/---

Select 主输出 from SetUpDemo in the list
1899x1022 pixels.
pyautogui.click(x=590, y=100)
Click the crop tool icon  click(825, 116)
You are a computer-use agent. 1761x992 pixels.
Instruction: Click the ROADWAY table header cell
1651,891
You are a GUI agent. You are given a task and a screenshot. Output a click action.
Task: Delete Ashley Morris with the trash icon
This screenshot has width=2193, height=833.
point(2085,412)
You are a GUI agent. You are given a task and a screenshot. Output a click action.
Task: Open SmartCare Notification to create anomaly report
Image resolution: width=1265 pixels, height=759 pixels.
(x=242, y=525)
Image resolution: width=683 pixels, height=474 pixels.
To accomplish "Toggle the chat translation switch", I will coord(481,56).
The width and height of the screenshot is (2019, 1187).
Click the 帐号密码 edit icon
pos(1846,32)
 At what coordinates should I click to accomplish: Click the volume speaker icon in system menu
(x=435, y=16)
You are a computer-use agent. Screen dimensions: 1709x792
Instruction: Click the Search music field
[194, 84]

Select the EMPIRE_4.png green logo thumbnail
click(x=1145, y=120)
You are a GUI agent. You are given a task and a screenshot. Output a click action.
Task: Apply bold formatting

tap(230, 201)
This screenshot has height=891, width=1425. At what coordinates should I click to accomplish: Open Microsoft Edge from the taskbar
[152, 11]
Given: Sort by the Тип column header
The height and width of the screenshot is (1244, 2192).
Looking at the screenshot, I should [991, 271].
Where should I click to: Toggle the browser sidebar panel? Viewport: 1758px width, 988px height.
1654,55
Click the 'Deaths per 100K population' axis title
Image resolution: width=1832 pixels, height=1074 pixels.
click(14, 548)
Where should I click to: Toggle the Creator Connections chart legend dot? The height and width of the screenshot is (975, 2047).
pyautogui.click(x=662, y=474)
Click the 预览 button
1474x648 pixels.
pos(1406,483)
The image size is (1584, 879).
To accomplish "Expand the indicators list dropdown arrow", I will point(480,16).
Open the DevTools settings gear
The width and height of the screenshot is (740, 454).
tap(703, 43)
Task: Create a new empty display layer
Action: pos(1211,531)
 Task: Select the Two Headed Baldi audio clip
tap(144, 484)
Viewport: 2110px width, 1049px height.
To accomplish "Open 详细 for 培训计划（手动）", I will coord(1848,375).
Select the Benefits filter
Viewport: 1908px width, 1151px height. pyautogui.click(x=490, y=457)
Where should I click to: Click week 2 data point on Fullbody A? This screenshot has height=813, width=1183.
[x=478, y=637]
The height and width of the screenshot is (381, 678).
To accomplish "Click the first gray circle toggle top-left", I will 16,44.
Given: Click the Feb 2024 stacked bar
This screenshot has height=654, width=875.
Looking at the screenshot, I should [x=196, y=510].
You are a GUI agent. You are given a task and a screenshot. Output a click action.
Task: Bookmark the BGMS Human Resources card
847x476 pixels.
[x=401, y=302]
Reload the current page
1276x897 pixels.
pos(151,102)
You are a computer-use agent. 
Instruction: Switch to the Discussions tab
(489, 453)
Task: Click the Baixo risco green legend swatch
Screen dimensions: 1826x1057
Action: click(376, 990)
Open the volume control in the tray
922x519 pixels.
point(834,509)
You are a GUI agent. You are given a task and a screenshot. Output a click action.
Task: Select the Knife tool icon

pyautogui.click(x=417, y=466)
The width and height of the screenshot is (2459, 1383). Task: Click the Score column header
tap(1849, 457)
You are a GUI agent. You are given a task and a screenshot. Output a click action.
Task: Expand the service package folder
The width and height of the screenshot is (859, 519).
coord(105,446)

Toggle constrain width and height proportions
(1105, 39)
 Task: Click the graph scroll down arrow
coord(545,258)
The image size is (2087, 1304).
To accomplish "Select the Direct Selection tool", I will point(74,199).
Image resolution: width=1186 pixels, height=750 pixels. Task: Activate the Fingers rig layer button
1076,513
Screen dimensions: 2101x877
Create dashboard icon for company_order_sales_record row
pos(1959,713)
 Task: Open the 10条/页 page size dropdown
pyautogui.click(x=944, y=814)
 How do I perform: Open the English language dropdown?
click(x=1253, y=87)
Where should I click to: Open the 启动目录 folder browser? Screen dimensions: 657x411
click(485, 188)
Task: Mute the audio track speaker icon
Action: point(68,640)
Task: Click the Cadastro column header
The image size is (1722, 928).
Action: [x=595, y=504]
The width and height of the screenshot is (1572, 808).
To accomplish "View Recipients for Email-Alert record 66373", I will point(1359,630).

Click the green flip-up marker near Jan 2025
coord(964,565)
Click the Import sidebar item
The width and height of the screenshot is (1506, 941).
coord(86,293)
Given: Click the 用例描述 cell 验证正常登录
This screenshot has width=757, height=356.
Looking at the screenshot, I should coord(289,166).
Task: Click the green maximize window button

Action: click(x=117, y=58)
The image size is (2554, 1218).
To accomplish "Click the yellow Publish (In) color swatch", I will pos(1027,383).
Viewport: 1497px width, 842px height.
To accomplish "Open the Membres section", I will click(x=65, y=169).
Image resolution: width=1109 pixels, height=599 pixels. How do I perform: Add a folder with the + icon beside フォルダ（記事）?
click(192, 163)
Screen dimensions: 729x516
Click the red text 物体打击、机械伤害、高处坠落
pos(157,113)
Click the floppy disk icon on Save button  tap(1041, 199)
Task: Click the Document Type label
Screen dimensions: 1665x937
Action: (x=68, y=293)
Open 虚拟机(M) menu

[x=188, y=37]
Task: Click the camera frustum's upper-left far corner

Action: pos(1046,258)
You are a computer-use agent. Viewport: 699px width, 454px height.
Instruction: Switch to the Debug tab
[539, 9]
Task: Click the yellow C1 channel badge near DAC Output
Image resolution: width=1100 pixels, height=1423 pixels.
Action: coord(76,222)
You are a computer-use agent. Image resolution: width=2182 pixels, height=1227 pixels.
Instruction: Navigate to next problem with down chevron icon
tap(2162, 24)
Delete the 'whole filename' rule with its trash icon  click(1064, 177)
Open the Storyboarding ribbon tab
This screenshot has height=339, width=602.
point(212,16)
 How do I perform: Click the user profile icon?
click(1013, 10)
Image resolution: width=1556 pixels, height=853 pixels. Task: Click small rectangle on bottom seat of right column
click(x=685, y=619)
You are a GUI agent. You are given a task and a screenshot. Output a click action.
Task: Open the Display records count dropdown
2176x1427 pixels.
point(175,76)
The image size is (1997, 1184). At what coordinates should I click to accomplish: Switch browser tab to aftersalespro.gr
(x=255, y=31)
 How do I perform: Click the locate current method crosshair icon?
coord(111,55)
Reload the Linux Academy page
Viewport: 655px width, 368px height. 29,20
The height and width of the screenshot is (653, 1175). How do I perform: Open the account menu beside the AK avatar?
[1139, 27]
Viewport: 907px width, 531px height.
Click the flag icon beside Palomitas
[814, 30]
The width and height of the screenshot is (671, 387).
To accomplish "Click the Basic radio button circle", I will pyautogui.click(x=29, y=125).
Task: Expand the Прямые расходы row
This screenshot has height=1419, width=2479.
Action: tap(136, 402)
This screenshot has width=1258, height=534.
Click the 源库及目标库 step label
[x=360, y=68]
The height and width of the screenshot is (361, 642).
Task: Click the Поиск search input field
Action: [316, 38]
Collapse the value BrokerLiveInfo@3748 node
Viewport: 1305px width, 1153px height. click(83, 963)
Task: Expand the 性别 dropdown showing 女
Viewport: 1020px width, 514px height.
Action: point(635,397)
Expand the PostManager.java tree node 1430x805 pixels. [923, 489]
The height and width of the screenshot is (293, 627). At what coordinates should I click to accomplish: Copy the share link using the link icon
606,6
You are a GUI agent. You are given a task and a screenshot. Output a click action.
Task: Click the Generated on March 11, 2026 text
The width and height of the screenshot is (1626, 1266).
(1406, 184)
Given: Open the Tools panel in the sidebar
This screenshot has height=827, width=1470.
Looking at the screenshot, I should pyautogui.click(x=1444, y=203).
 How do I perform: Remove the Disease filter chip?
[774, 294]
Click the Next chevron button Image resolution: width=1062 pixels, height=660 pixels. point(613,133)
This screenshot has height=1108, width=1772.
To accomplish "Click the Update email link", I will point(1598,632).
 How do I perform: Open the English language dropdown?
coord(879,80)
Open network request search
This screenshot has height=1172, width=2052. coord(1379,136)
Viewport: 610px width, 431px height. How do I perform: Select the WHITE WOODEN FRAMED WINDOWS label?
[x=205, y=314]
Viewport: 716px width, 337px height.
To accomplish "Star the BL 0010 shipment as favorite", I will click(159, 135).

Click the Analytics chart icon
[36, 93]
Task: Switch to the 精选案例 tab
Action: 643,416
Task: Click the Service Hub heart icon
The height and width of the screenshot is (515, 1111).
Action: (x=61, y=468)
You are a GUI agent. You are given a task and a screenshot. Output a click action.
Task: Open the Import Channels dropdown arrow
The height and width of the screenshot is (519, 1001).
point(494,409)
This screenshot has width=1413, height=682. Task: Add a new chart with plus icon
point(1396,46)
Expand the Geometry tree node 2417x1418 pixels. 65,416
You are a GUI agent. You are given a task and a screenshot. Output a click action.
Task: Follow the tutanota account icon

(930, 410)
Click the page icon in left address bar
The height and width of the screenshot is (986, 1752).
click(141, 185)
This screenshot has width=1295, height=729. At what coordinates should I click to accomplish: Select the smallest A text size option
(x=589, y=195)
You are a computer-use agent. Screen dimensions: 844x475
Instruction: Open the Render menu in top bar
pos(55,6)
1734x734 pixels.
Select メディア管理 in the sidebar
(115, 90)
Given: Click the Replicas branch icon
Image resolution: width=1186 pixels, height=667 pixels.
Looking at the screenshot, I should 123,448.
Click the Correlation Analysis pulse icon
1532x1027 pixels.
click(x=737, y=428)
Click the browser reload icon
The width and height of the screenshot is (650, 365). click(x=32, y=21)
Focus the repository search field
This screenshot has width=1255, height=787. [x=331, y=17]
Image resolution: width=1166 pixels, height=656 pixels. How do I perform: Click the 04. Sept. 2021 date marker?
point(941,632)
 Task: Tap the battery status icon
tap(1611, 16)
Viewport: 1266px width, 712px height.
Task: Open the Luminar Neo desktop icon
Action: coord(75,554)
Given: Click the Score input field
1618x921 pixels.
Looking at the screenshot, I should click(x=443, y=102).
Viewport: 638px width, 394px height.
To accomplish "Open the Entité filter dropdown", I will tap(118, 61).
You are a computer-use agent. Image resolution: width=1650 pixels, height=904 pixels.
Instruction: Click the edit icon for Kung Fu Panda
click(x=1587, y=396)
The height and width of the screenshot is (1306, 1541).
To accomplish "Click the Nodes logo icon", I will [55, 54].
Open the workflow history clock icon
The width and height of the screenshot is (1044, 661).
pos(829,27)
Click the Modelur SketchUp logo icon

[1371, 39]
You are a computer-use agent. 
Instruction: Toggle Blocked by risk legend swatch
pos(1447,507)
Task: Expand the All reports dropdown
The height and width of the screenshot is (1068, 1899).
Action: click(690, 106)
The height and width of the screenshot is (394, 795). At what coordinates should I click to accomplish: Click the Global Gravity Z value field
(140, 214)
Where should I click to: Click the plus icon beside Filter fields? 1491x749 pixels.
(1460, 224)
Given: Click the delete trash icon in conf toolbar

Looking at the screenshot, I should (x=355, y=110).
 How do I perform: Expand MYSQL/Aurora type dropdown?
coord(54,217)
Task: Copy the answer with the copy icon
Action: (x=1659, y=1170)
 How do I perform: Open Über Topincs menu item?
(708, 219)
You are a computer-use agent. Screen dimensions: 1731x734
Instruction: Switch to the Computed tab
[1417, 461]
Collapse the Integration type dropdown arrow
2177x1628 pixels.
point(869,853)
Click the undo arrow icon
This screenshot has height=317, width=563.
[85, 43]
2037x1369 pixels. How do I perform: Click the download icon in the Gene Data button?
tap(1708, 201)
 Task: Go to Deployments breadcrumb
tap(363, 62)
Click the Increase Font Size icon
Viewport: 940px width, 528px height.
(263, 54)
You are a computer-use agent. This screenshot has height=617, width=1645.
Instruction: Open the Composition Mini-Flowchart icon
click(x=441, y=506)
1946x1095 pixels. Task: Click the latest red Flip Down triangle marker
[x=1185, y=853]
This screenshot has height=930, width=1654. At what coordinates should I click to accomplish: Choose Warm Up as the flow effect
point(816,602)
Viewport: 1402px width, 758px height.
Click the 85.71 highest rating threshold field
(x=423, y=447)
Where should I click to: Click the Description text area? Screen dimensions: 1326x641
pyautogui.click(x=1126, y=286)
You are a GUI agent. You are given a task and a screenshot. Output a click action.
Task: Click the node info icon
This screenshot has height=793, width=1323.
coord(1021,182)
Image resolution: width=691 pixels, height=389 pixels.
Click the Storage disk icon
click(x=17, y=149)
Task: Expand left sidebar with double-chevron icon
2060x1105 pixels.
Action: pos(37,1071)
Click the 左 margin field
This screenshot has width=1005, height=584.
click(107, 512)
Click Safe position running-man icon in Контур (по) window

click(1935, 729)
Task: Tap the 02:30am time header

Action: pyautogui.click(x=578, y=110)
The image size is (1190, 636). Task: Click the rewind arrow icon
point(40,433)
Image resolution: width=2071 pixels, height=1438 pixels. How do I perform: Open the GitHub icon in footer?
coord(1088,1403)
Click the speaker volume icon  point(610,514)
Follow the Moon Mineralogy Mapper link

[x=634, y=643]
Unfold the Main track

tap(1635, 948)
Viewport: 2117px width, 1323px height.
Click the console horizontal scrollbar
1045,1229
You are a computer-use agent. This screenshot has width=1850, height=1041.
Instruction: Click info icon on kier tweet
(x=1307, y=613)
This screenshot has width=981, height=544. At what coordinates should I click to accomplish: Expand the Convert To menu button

\---

Looking at the material above, please state how many lines include the string "tree", and give only that number.

2